Mansoor, author of the memoir, “Stigmatized: From 9/11 to Trump and Beyond,” says audiences have become rowdier since Trump’s inexplicable rise. Some groups who organize such public conversations try to stymie the interruptions by asking that questions be written out, but as in South Glastonbury, haters don’t pay attention to rules. They shout. They talk over. They start their diatribes with “I lived in the Middle East” for x-period of time, or “I have read the Quran” x-number of times or “I read a book that said” something inaccurate about Islam. Starting their sentences that way gives what they go on to say a patina of respectability, but what follows is rarely accurate.

We would not allow such haphazard “scholarship” in relation to Christianity or Judaism or any other belief system with which we are familiar. So why is it OK for Islam?

As always, the antidote to racism is education, and a lot of conversation.
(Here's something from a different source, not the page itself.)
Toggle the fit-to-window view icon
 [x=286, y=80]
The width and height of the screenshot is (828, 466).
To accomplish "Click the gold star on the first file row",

All across Connecticut, faith groups are sponsoring Syrian refugees, most of whom are Muslim, and roughly 70 percent of whom are, according to State Department data, women and children younger than 12. The South Glastonbury church has signed on to sponsor a family, as have other churches in the area. These relationships are critical to breaking through our most recent bout of nativism.

Fortunately, Mansoor doesn’t get tired.

“There was a need for the Muslim community to stand up at the different vigils, at Berlin Mosque, on NPR, on Fox,” he said. “It’s vitally important we are out there explaining Islam. In our absence, that vacuum is filled by hatred.”